Abstract
The retention of polyphenols in thermally processed noodles is constrained by interactions with starch and glutenin, critically impacting functional properties (antioxidant activity, starch digestibility modulation) and quality attributes. Current understanding lacks quantitative links between initial pomace particle size, polyphenol behavior throughout processing, and the resulting noodle properties. This study systematically investigated how Rosa roxburghii pomace particle size (0.1-250 μm), fractionated into five ranges, governs polyphenol extractability, retention in fresh/boiled noodles, and their functional and quality outcomes. Mathematical modeling established quantitative particle size-property relationships.
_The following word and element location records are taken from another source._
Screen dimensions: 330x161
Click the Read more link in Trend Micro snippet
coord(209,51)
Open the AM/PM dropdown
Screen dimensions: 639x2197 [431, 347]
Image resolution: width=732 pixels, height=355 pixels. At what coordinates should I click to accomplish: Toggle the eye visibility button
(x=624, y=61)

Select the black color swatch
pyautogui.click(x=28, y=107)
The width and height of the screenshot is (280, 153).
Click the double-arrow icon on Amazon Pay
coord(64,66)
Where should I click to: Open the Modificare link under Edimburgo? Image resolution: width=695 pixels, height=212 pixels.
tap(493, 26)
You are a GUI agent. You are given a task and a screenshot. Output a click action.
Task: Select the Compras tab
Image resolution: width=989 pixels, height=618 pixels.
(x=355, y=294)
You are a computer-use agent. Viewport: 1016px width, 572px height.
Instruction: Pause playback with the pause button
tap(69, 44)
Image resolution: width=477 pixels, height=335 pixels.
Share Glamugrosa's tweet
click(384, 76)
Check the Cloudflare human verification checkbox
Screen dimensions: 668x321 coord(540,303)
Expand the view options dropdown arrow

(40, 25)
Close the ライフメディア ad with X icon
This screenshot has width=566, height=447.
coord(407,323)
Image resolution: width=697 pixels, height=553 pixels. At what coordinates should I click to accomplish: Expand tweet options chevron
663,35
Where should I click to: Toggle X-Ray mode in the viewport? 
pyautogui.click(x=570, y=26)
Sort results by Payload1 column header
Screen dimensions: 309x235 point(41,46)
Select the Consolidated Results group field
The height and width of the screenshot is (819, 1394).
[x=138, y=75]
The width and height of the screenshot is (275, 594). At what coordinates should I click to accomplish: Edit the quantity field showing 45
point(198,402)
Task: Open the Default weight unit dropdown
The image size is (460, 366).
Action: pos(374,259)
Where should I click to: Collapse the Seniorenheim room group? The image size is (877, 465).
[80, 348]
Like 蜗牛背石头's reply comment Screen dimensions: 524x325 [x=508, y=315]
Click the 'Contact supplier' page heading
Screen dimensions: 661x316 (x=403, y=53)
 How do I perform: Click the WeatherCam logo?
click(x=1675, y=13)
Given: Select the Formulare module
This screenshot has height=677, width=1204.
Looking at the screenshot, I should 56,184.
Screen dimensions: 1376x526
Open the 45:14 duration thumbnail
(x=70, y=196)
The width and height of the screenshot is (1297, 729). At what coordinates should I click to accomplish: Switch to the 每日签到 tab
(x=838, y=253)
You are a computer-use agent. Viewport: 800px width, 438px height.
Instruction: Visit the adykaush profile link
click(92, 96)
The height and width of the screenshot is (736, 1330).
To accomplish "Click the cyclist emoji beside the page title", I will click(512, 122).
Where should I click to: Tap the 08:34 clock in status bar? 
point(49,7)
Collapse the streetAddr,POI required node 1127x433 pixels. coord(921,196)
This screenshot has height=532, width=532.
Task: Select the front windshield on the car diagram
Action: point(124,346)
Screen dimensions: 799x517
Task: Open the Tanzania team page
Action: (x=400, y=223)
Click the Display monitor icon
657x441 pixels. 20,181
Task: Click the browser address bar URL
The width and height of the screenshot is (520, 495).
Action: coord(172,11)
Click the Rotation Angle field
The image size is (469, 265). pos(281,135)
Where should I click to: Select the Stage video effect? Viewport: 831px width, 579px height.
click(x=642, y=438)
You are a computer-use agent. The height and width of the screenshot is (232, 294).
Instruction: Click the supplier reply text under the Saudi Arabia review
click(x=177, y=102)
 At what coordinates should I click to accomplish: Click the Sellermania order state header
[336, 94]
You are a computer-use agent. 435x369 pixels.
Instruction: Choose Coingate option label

The results indicated that polyphenol release was maximized at the 1-10 μm particle size. Total phenolic retention in boiled noodles was highest with 0.1-1 μm pomace, while the retention of specific phenolics peaked with 60-80 μm pomace. Fresh noodle hardness and gumminess decreased significantly, particularly with extracts from 1 to 40 μm pomace, whereas boiled noodles showed increased chewiness/adhesiveness. All polyphenol-enriched noodles exhibited suppressed starch digestibility and enhanced antioxidant capacity. Robust quadratic regression models predicted key properties based on particle size. Molecular interactions (hydrogen bonding, hydrophobic contacts, π-cation stacking, salt bridges) between key phenolics (EGCG, hydroxybenzoic acid, gallic acid, quercetin, and isoquercitrin) and the gluten-starch matrix, critically involving residues Arg-86 and Arg-649, were identified as the underlying mechanism. These results demonstrate that precise control of pomace particle size regulates extract composition and molecular binding dynamics, providing a strategic approach to optimize functional noodle design.
Keywords:
antioxidant activity; cooking properties; quadratic regression models; starch digestibility; texture.